# SPDX-License-Identifier: AGPL-3.0-only
# Copyright (C) 2026 SWGY, Inc.
"""State-permutation alignment via the Hungarian algorithm.
Latent state indices in a fitted IO-HMM are arbitrary up to permutation.
To compare a fit to the truth (or to another fit) we need to align the
``K!`` possible labelings — solving the assignment problem on the
``K x K`` co-occurrence (confusion) matrix.
"""
from __future__ import annotations
import numpy as np
from scipy.optimize import linear_sum_assignment
from iohmm_evac.types import IntArray
__all__ = ["align_states", "apply_permutation"]
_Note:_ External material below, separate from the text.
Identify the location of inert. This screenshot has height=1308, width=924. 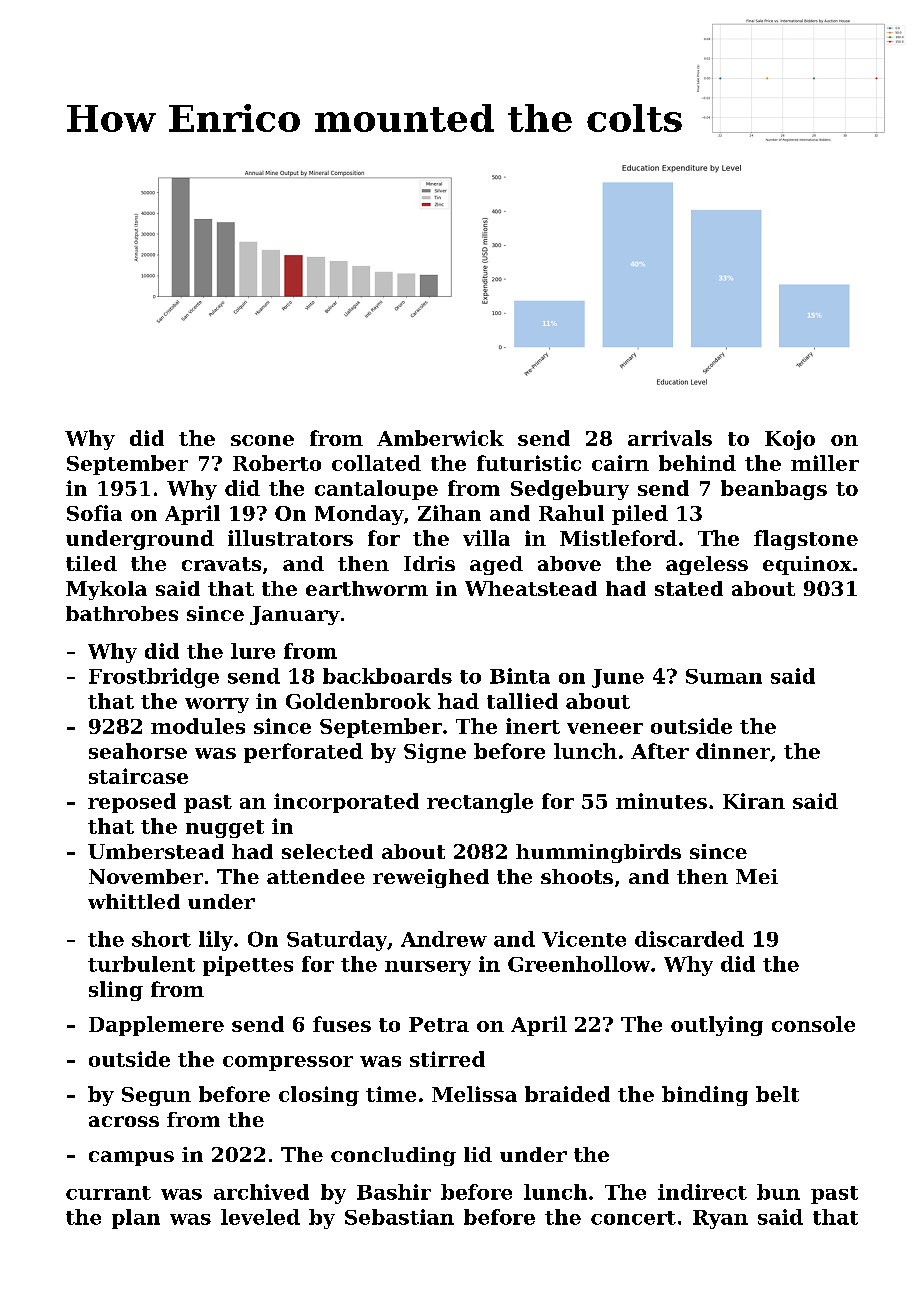
(533, 726).
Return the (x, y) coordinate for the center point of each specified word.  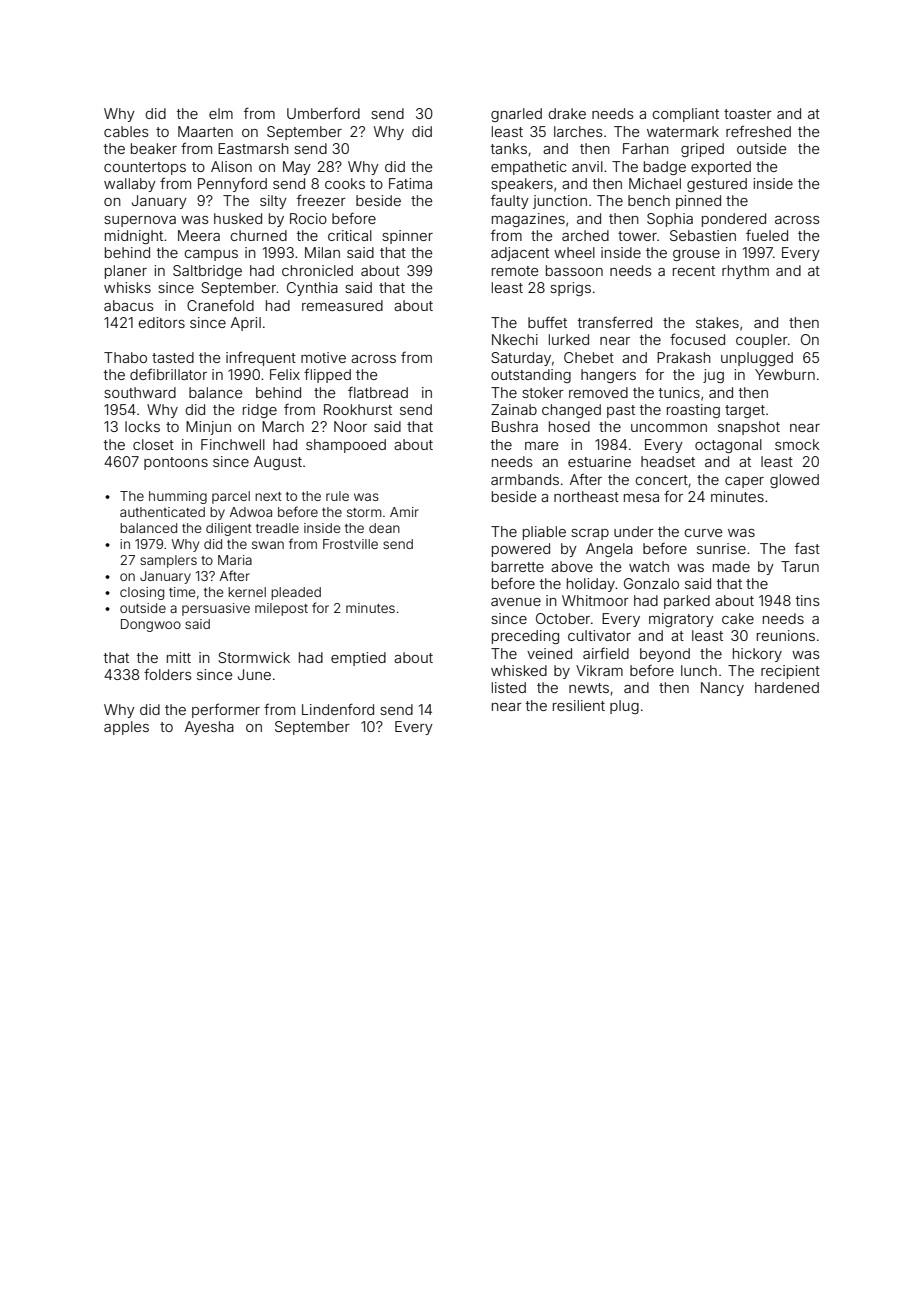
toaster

def align_states(true_states: IntArray, fit_states: IntArray, k: int) -> IntArray:
"""Return a permutation ``perm`` of length ``K``.
``perm[fit_label]`` gives the canonical (true) label that ``fit_label``
should be relabeled to. Solves a Hungarian assignment that maximizes
the total mass on the diagonal of the confusion matrix.
"""
if true_states.shape != fit_states.shape:
msg = f"shape mismatch: true {true_states.shape} vs fit {fit_states.shape}"
raise ValueError(msg)
confusion = np.zeros((k, k), dtype=np.int64)
np.add.at(confusion, (true_states.ravel(), fit_states.ravel()), 1)
# Hungarian minimizes cost; we want to maximize matches, so negate.
row_ind, col_ind = linear_sum_assignment(-confusion)
# row_ind is sorted true labels; col_ind[i] is the fit label assigned to true label row_ind[i].
perm = np.empty(k, dtype=np.int64)
for true_label, fit_label in zip(row_ind, col_ind, strict=True):
perm[int(fit_label)] = int(true_label)
return perm
def apply_permutation(states: IntArray, perm: IntArray) -> IntArray:
"""Relabel ``states`` according to ``perm``: ``out[t] = perm[states[t]]``."""
return np.asarray(perm[states], dtype=np.int64)